▶ _任务_
把材料中从含有“Click the home icon in navigation bar”的那一行到含有“point(559,25)”的那一行原样抄录下来，首尾两行都包括在内。

▶ _输入记录_
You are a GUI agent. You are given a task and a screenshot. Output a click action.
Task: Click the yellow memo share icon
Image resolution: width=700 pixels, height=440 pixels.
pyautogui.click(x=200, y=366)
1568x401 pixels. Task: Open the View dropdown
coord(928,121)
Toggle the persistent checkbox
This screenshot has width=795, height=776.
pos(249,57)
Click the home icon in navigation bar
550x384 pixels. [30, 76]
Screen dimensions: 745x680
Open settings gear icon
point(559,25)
---
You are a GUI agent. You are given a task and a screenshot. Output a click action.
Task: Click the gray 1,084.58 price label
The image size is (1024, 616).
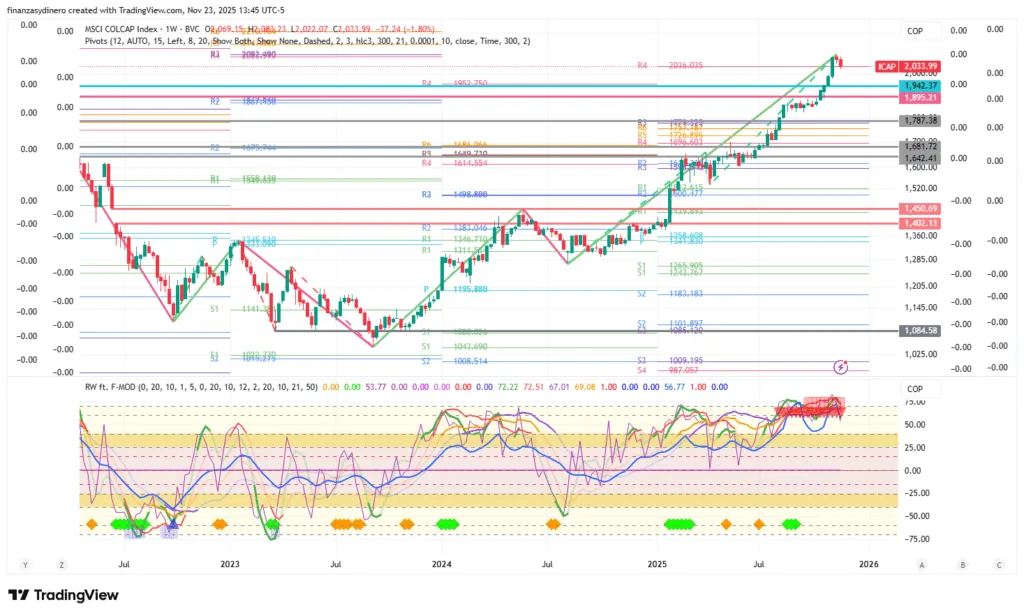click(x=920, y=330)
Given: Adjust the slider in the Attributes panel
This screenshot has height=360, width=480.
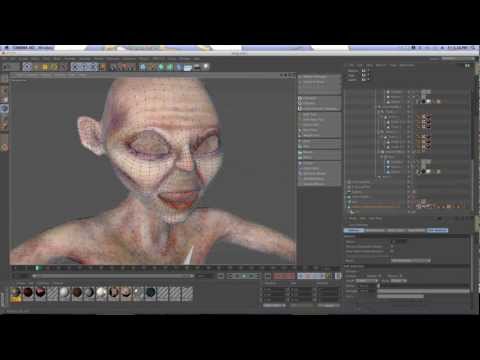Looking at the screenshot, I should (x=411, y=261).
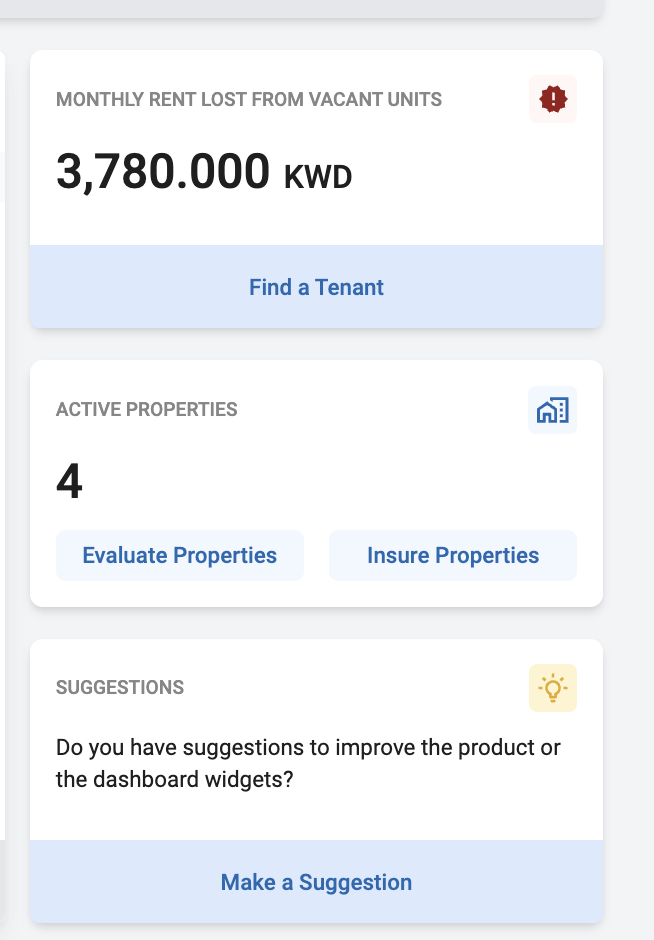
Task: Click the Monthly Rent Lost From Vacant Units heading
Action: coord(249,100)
---
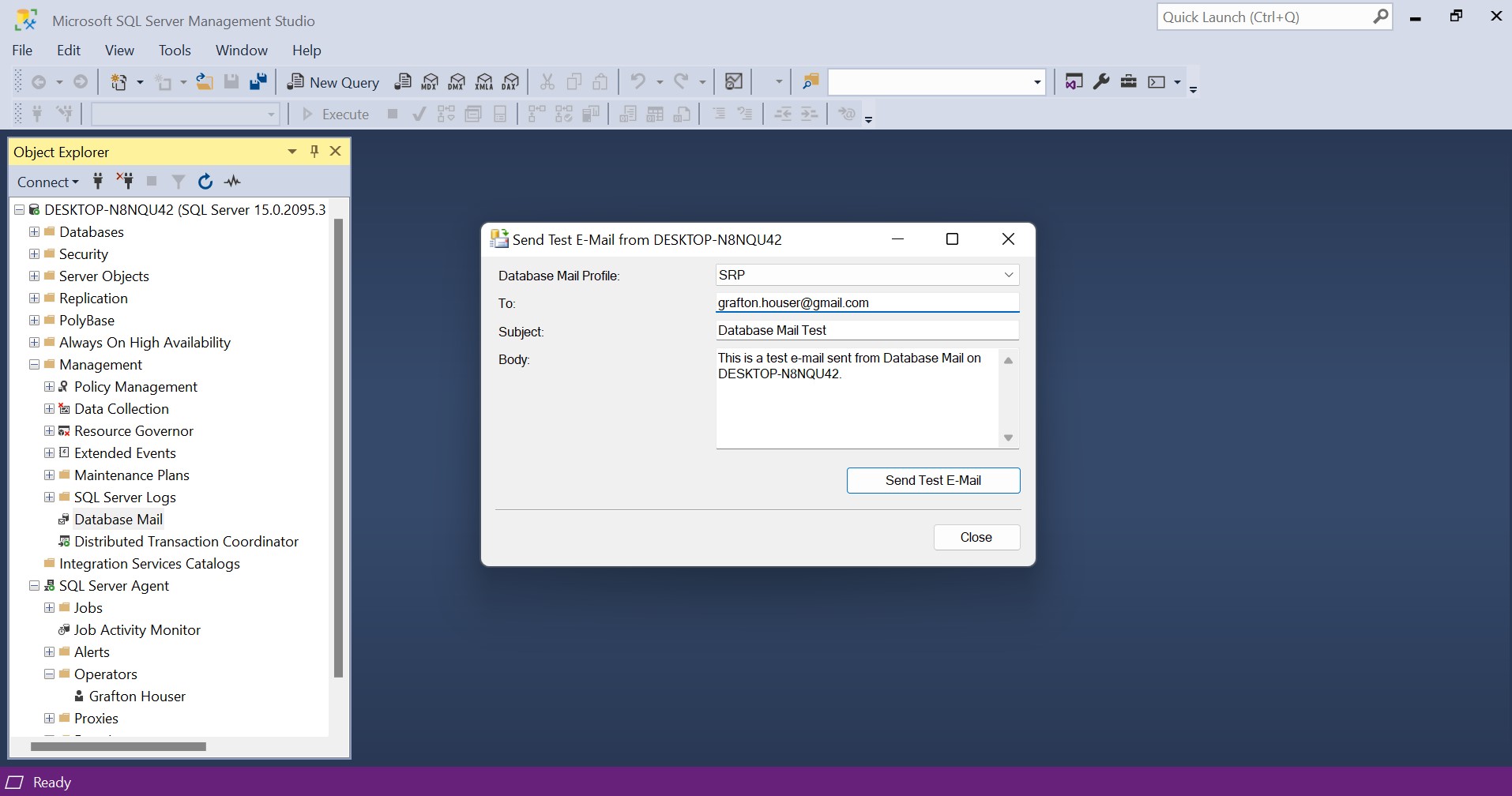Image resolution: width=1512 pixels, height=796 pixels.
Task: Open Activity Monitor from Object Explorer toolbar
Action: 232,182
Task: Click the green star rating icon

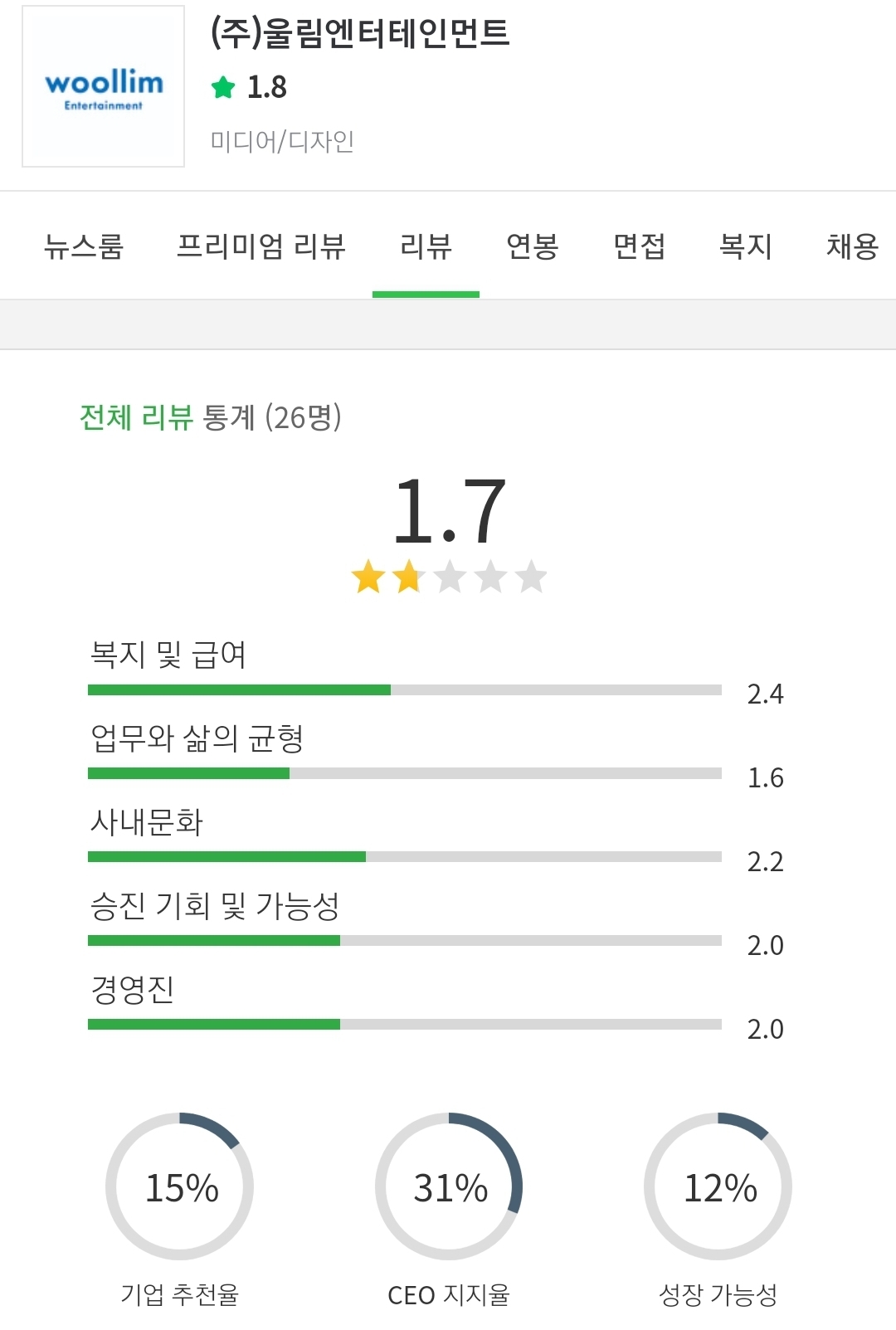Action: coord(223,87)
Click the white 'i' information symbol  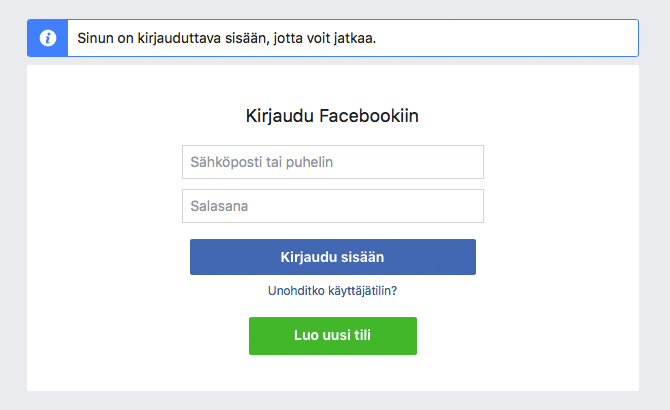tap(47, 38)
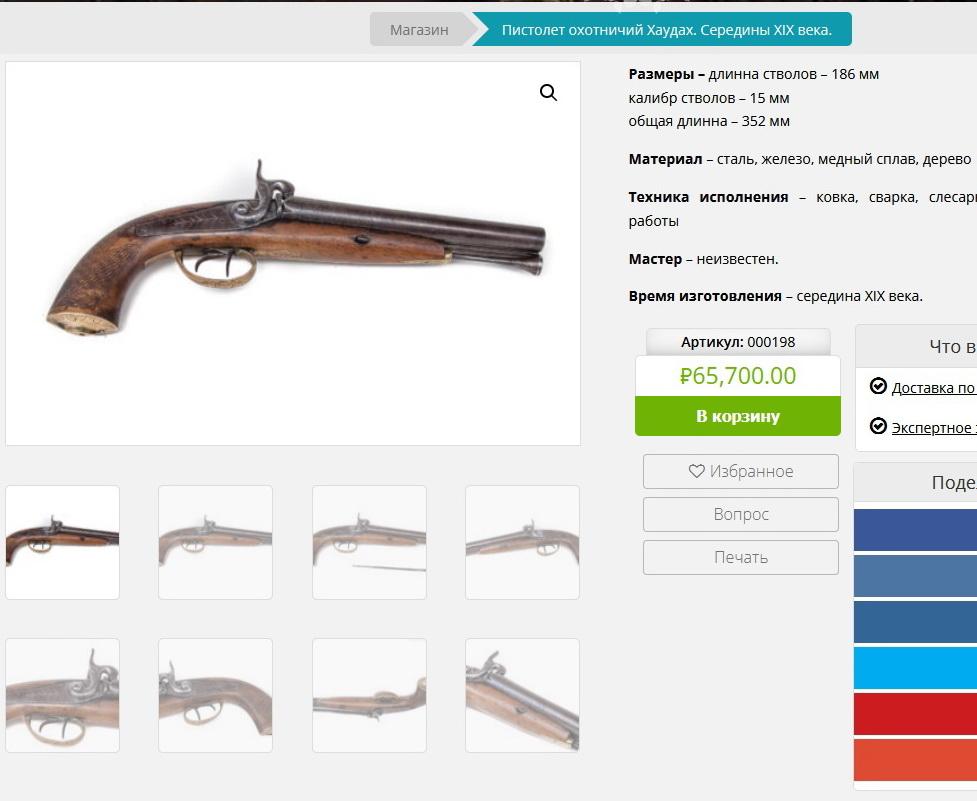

▶ _书面答复_
Click the home icon in navigation bar
550x384 pixels. [30, 76]
Screen dimensions: 745x680
Open settings gear icon
point(559,25)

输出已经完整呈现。